If you prefer to read the token from a file or from HashiCorp Vault instead, see the Vault Secrets guide and set secrets.provider accordingly. The value of acme.credentials in policy.yml is the name interpreted by whichever provider you configure.
Generate your ACME account key before continuing. Certplane reads this key to sign ACME requests — it is not a certificate, and you should keep it in a secure, backed-up location:
openssl genpkey -algorithm EC -pkeyopt ec_paramgen_curve:P-256 -out /etc/certplane/acme/account.key
3

Configure the broker

Edit your broker.yml to point the issuer block at the Let’s Encrypt staging directory and configure the Cloudflare DNS provider. Start with staging so you can confirm everything works without burning production rate limits.
issuer:
  provider: acme
  acme:
    directory_url: https://acme-staging-v02.api.letsencrypt.org/directory
    account_email: admin@example.com
    account_key: /etc/certplane/acme/account.key
    dns_provider: cloudflare

secrets:
  provider: env
The account_key must be the path to the EC private key you generated above. The account_email is the address Let’s Encrypt uses to send expiry warnings; it does not need to match any DNS record.
4

Create a wildcard profile in policy.yml

Add a profile that requests a wildcard certificate using the dns-01 challenge.
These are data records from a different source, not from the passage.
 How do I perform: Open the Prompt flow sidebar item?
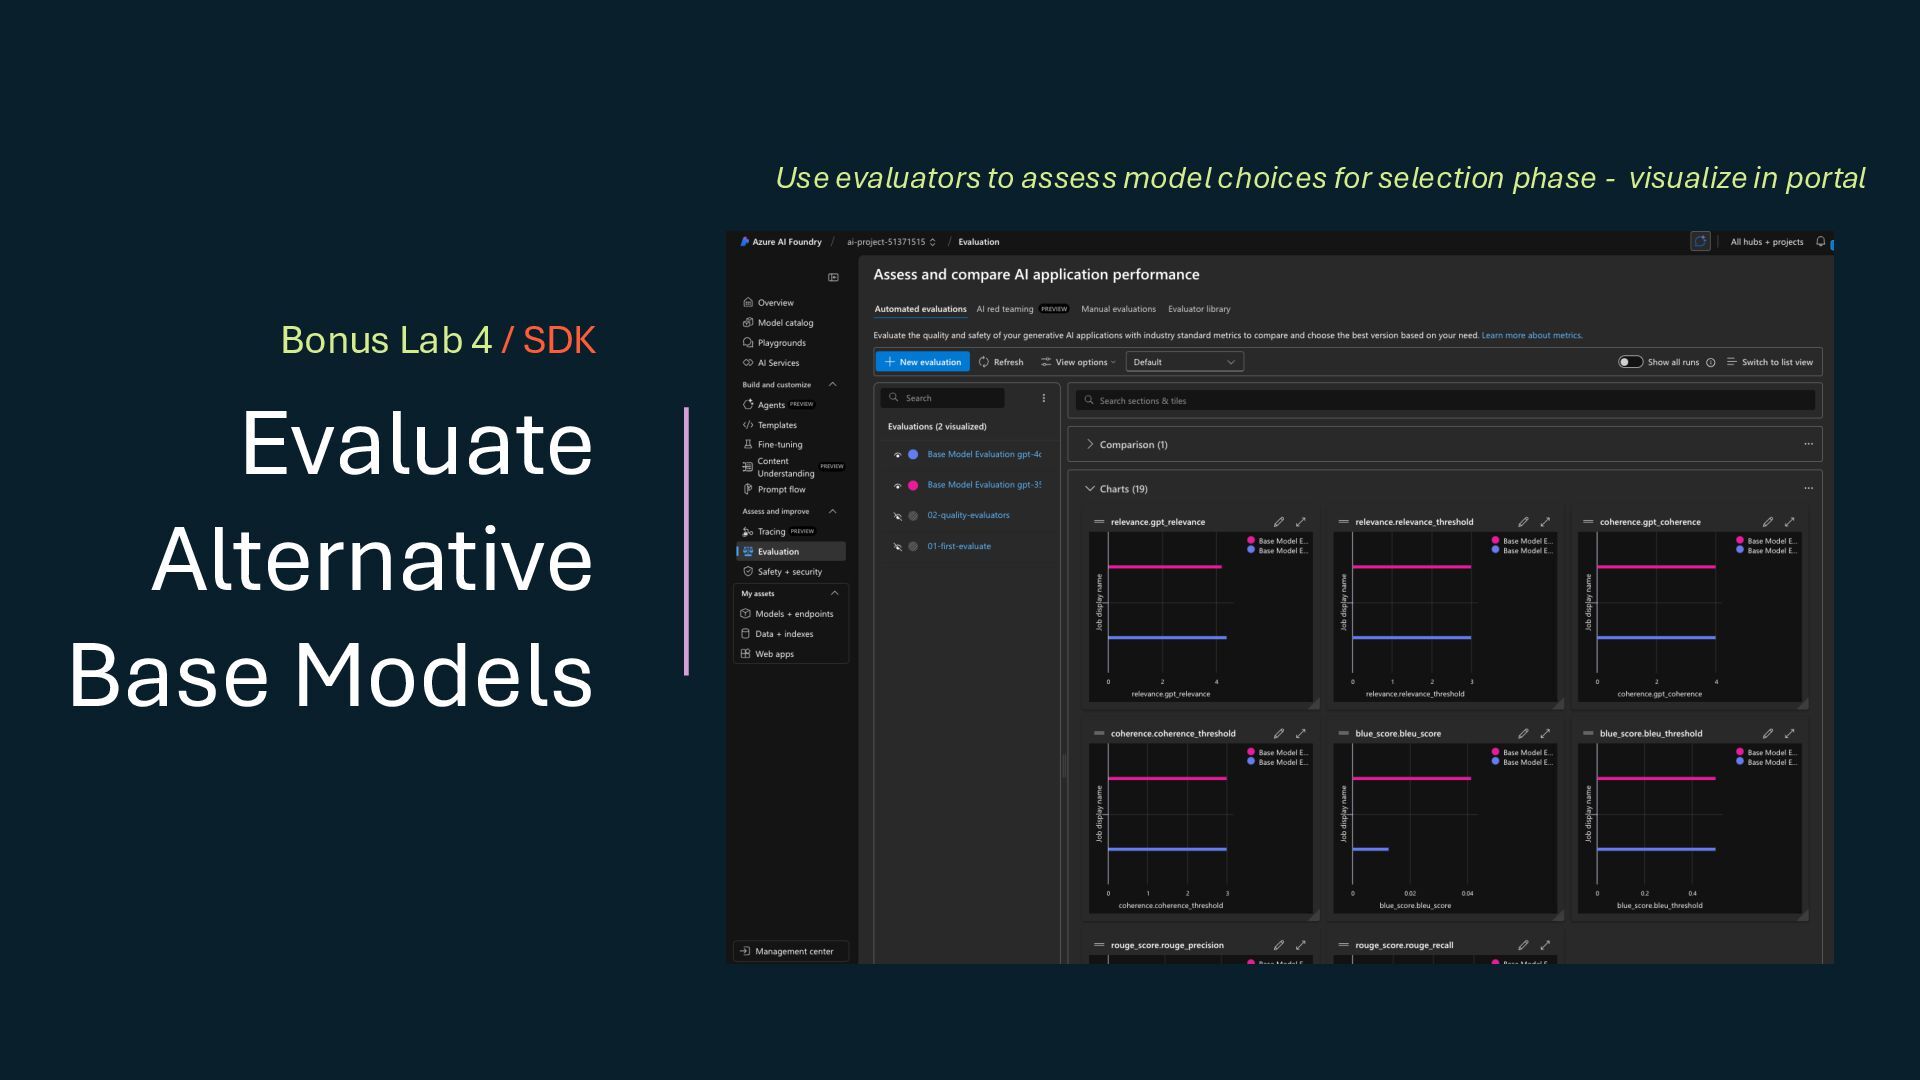click(780, 490)
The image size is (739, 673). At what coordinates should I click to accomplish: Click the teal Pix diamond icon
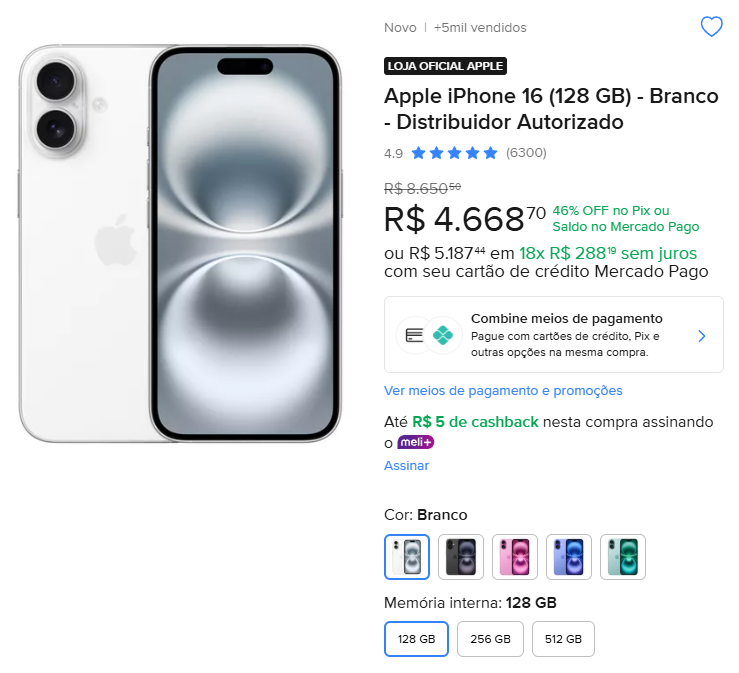(x=443, y=334)
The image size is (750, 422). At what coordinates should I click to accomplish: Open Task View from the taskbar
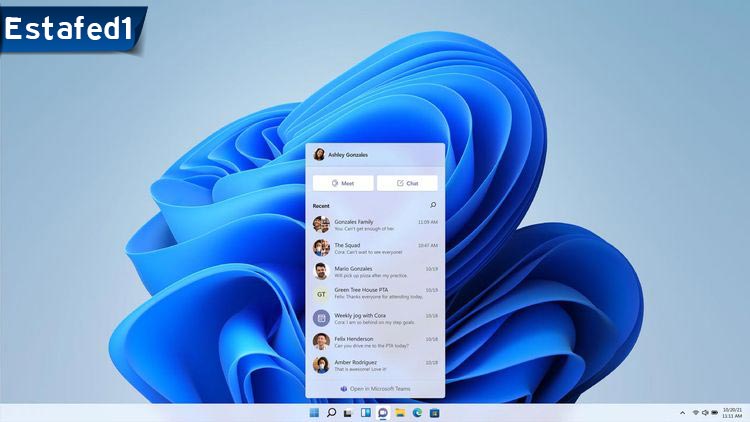[x=348, y=413]
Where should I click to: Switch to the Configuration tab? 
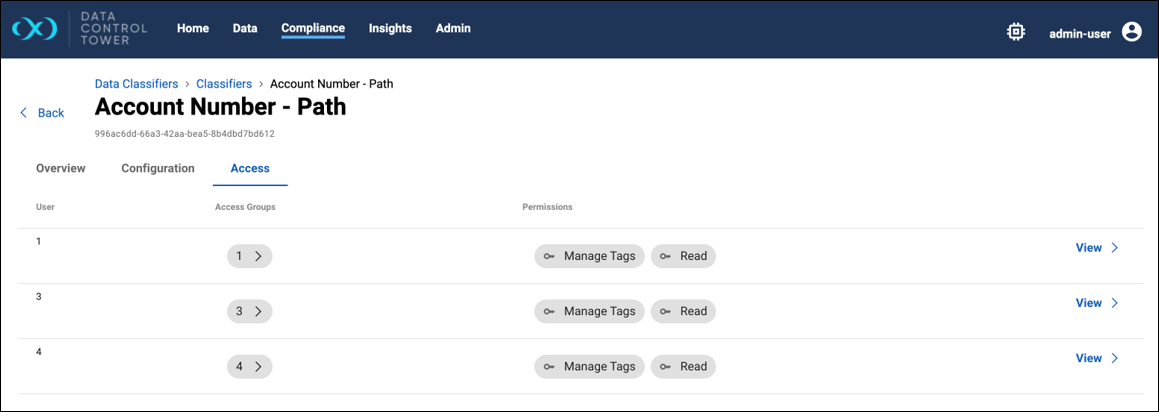(158, 168)
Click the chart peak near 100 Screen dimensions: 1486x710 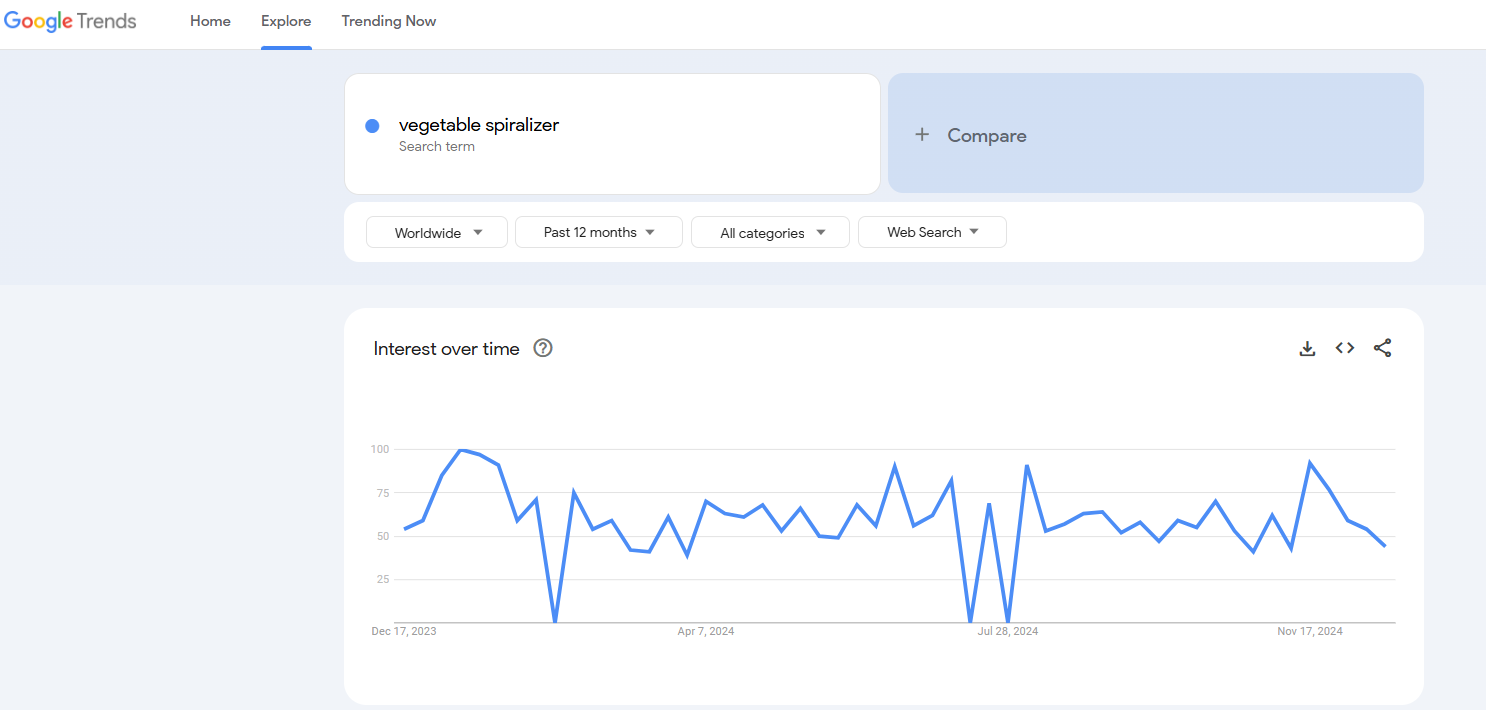coord(461,450)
The credentials value is the name of the secret as interpreted by your configured secrets provider — for the env provider, this is the environment variable name.
profiles:
  public_wildcard:
    cert_type: wildcard
    dns_names:
      - "*.example.com"
    acme_challenge: dns-01
    renew_before: 720h
Then allow the relevant host to request this profile:
hosts:
  web01:
    identity: web01.internal.example.com
    profiles:
      - public_wildcard
Let’s Encrypt ignores the ttl field at issuance time and always issues certificates valid for 90 days. The renew_before value controls when Certplane proactively renews — the default of 720h (30 days) is a sensible starting point.
5

Test with staging, then switch to production

Restart the broker and trigger a certificate request from an agent. Staging certificates are signed by a fake CA that browsers do not trust, but they are structurally identical to production ones — any configuration errors will surface here.Once the staging certificate is issued successfully, switch the broker to the production directory:
issuer:
  provider: acme
  acme:
    directory_url: https://acme-v02.api.letsencrypt.org/directory
    account_email: admin@example.com
    account_key: /etc/certplane/acme/account.key
    dns_provider: cloudflare
Restart the broker. The next renewal cycle (or a forced re-request) will obtain a production certificate trusted by all major browsers and operating systems.